What is required: Give the listing again character for character, but drop the images.

Information shown:
━━━━━━━━

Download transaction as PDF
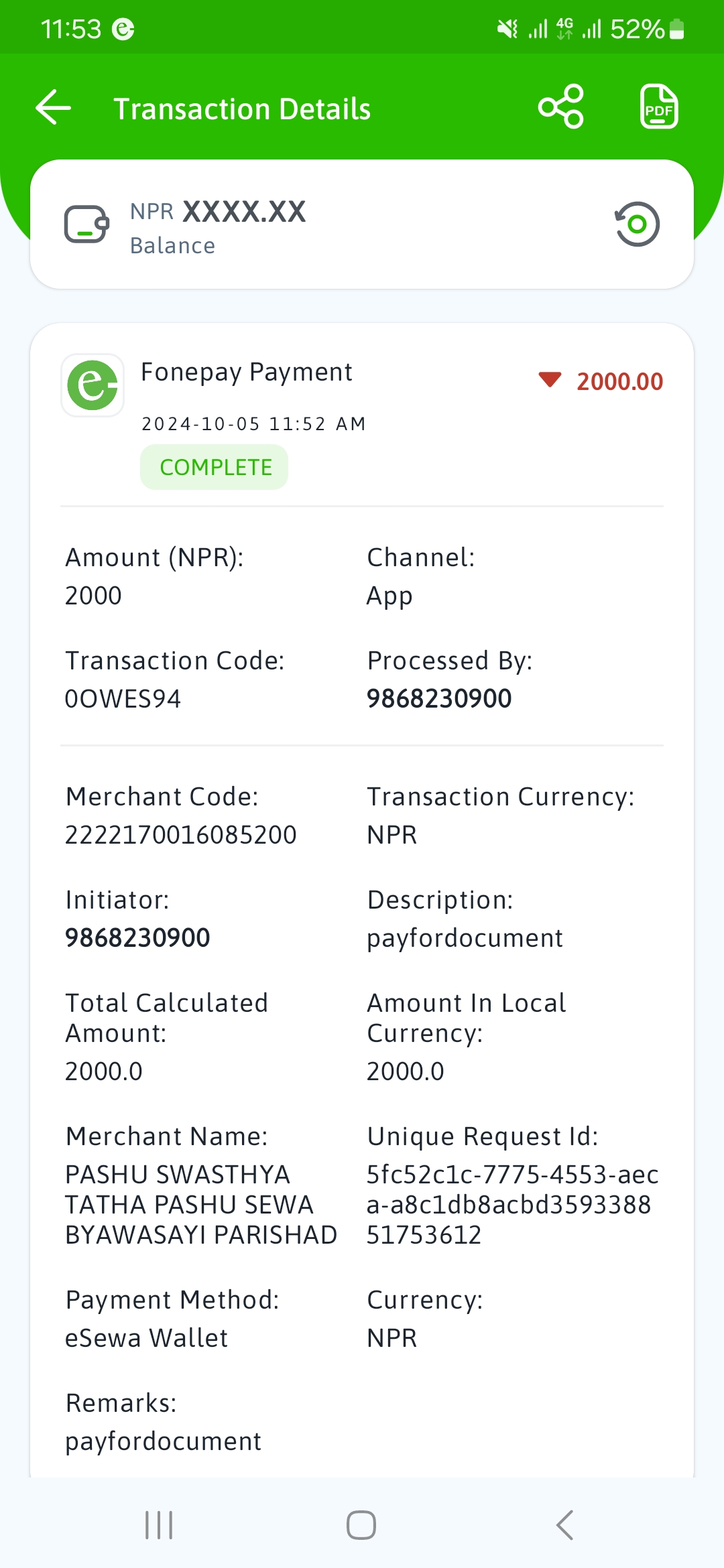The height and width of the screenshot is (1568, 724). click(x=659, y=107)
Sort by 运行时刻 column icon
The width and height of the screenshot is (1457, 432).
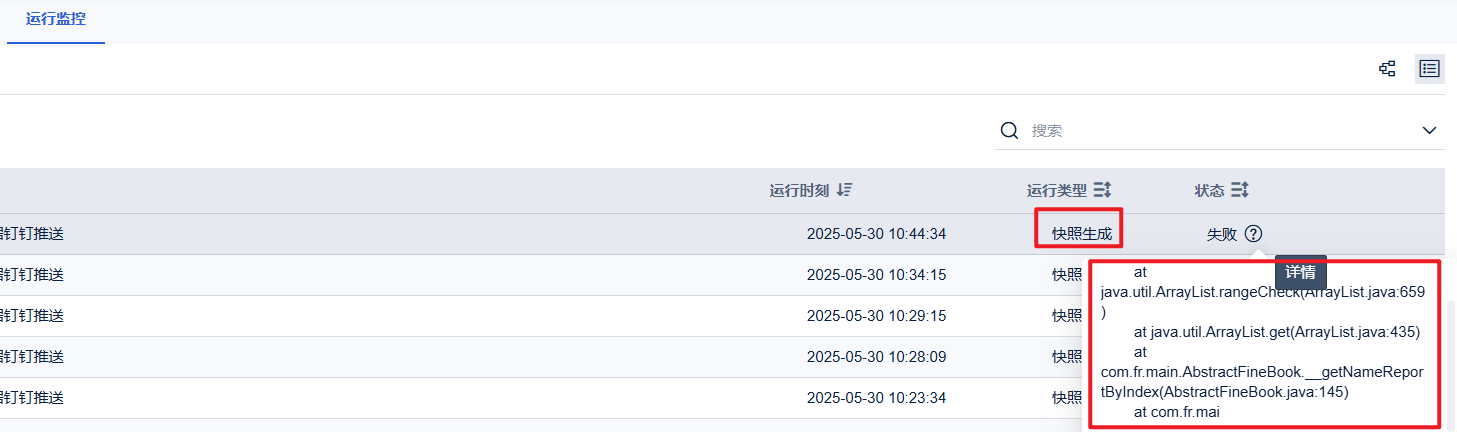(x=844, y=190)
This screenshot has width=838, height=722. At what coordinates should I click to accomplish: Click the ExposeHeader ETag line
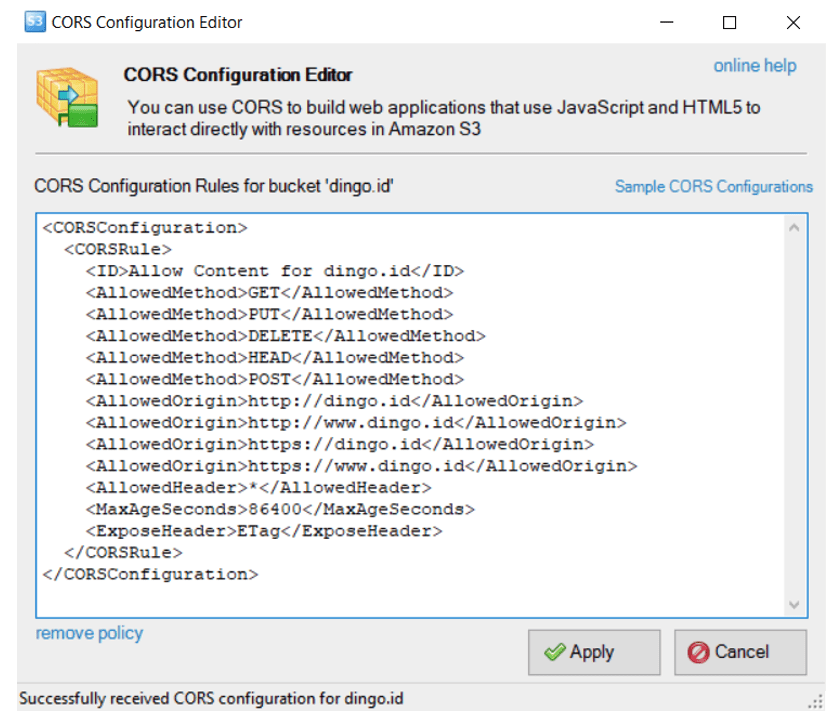point(264,531)
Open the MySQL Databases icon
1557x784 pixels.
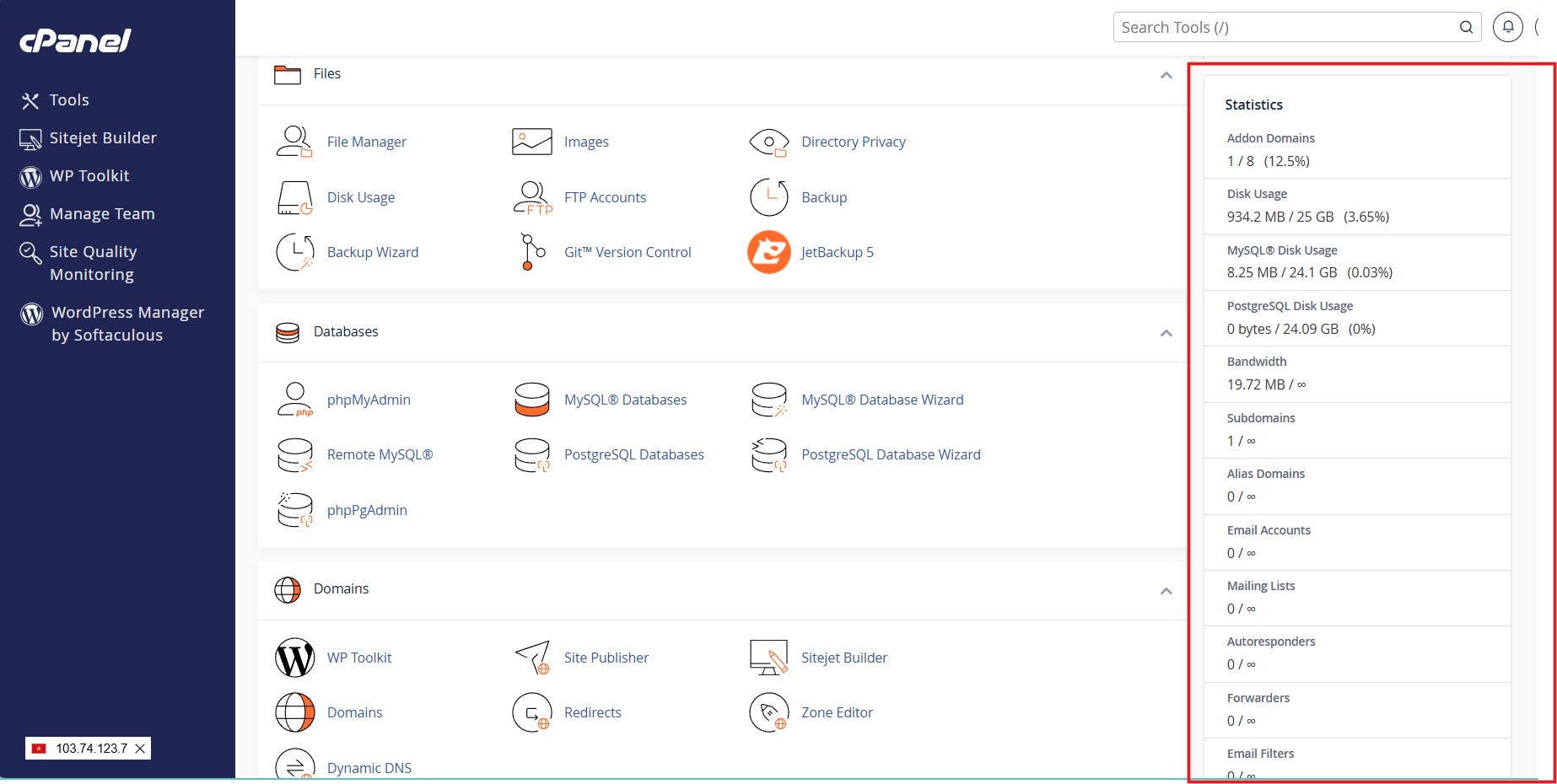[x=532, y=400]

━━━━━━━━

Output:
Download transaction as PDF
The height and width of the screenshot is (1568, 724). click(x=659, y=107)
Sort by 运行时刻 column icon
The width and height of the screenshot is (1457, 432).
(x=844, y=190)
This screenshot has width=838, height=722. At what coordinates should I click to accomplish: Click the ExposeHeader ETag line
point(264,531)
Open the MySQL Databases icon
1557x784 pixels.
[x=532, y=400]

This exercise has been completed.